═════ Given information ═════
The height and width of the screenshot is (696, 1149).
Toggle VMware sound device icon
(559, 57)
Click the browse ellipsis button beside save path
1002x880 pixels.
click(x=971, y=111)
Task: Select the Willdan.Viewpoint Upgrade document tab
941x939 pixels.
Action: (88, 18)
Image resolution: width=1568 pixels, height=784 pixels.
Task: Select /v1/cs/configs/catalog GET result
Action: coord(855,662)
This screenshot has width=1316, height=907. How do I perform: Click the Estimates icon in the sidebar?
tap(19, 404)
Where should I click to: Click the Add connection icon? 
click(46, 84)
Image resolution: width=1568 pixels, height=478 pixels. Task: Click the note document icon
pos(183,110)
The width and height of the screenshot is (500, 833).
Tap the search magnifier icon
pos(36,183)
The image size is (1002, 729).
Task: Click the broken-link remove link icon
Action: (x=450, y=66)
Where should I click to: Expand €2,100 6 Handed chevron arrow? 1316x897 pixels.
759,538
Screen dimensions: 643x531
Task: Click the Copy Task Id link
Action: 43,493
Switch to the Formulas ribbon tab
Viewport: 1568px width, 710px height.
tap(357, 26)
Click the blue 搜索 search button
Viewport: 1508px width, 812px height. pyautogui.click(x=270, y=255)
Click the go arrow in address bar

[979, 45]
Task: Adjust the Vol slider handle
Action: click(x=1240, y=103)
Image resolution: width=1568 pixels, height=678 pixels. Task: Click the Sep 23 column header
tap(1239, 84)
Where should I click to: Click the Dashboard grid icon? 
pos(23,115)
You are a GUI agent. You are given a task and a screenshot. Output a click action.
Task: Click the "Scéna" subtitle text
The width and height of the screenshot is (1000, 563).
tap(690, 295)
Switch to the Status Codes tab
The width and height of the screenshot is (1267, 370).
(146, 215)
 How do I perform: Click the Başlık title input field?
═════
Task prompt:
Rewrite all of the data above, putting "What spot should I click to" in place of "Where should I click to" and leaving everything else untouched.

Complete output:
The height and width of the screenshot is (696, 1149).
Toggle VMware sound device icon
(559, 57)
Click the browse ellipsis button beside save path
1002x880 pixels.
click(x=971, y=111)
Task: Select the Willdan.Viewpoint Upgrade document tab
941x939 pixels.
Action: (88, 18)
Image resolution: width=1568 pixels, height=784 pixels.
Task: Select /v1/cs/configs/catalog GET result
Action: coord(855,662)
This screenshot has width=1316, height=907. How do I perform: Click the Estimates icon in the sidebar?
tap(19, 404)
What spot should I click to: Click the Add connection icon? 
click(46, 84)
Image resolution: width=1568 pixels, height=478 pixels. Task: Click the note document icon
pos(183,110)
The width and height of the screenshot is (500, 833).
Tap the search magnifier icon
pos(36,183)
The image size is (1002, 729).
Task: Click the broken-link remove link icon
Action: (x=450, y=66)
What spot should I click to: Expand €2,100 6 Handed chevron arrow? 1316x897 pixels.
759,538
Screen dimensions: 643x531
Task: Click the Copy Task Id link
Action: 43,493
Switch to the Formulas ribbon tab
Viewport: 1568px width, 710px height.
tap(357, 26)
Click the blue 搜索 search button
Viewport: 1508px width, 812px height. pyautogui.click(x=270, y=255)
Click the go arrow in address bar

[979, 45]
Task: Adjust the Vol slider handle
Action: click(x=1240, y=103)
Image resolution: width=1568 pixels, height=678 pixels. Task: Click the Sep 23 column header
tap(1239, 84)
What spot should I click to: Click the Dashboard grid icon? 
pos(23,115)
You are a GUI agent. You are given a task and a screenshot. Output a click action.
Task: Click the "Scéna" subtitle text
The width and height of the screenshot is (1000, 563).
tap(690, 295)
Switch to the Status Codes tab
The width and height of the screenshot is (1267, 370).
(146, 215)
 How do I perform: Click the Başlık title input field?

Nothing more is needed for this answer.